Si Berlin rivalise avec d’autres capitales par sa vie artistique, ses manifestations culturelles et ses restaurants de plus en plus raffinés, elle trouve sa singularité dans son climat d’ouverture et de tolérance, propice à l’expérimentation et au florissement de mouvements alternatifs. À la pointe de l’innovation, Kreuzberg, Friedrichshain ou le nord de Neukölln sont des pépinières de diversité et de créativité[17].

On retrouve également ici les caractéristiques attractives pour ce nouveau tourisme urbain en quête d’un type bien spécifique d’urbanité (Füller et Michel, 2014) : des espaces marqués par une diversité fonctionnelle et ethnique, par un large choix de petits commerces et de gastronomie, et par la présence d’une « classe créative » (Florida, 2005). Toutes ces caractéristiques, comme le soulignent Henning Füller et Boris Michel (2014), sont les mêmes que celles qui attirent les nouveaux résidents des quartiers en voie de gentrification. C’est bien en cela, soulignent ces auteurs, que les liens entre nouveau tourisme urbain, gentrification et transformations urbaines sont ténus, et mal connus.
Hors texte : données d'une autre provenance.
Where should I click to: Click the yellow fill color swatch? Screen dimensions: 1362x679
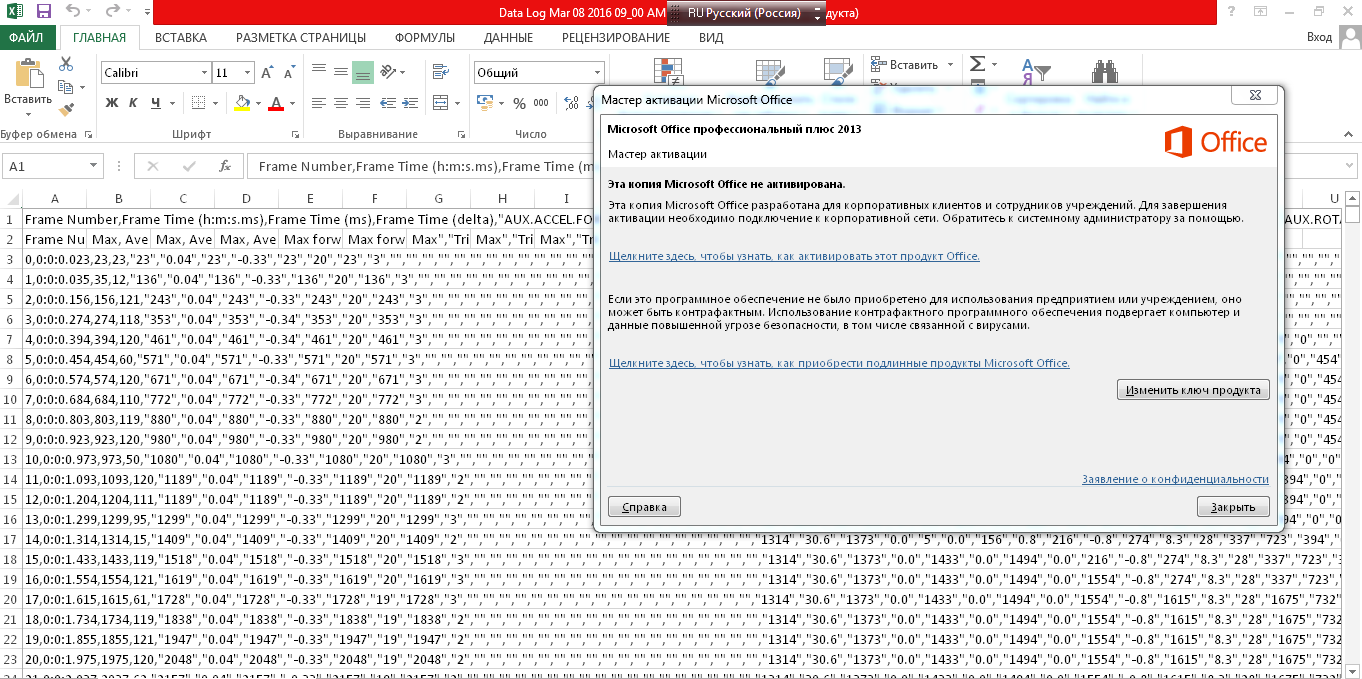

Si plusieurs travaux récents s’intéressent à ces liens, cherchant à en démêler les acteurs ou les temporalités[18], aucun, à notre connaissance, n’interroge de façon approfondie les perceptions des habitants « déjà là » et les conséquences de ce double processus sur leur quotidien. La question de savoir comment sont vécues de telles situations de cohabitation pour ces habitants gagnerait vraiment à être étudiée ; ces situations nous paraissent d’autant plus intéressantes dans un contexte marqué par une « compétition croissante pour des ressources et services limités » et, donc, « potentiellement conflictuels » (Füller et Michel, 2014 : 4).

Nous nous concentrerons sur les coprésences conflictuelles, qui nous semblent fécondes sur le plan heuristique. Les tensions ou les conflits de cohabitation sont ici considérés comme des révélateurs de ce qui se joue dans les tentatives d’élaboration de « grammaires des relations sociales qui in-forment la notion de voisinage » (De Gourcy et Rakoto-Raharimanana, 2008 : 2) et de mises en place de « régimes de coprésence » entre des individus « dont la proximité sociale ou culturelle n’est pas acquise » (ibid. : 3). L’observation d’expérimentations de « compromis de coexistence en milieu urbain » (Grafmeyer, 1999) et de leurs échecs permet d’éclairer les dynamiques sociales contradictoires présentes sur un même territoire dans un moment donné, pendant lequel des individus aux ressources inégales se trouvent confrontés à un bouleversement de leur habitus (Giroud, 2007 : 258 ; Lehman-Frisch, 2008) et à une proximité spatiale soulignant parfois d’autant plus la distance sociale (Chamboredon et Lemaire, 1970).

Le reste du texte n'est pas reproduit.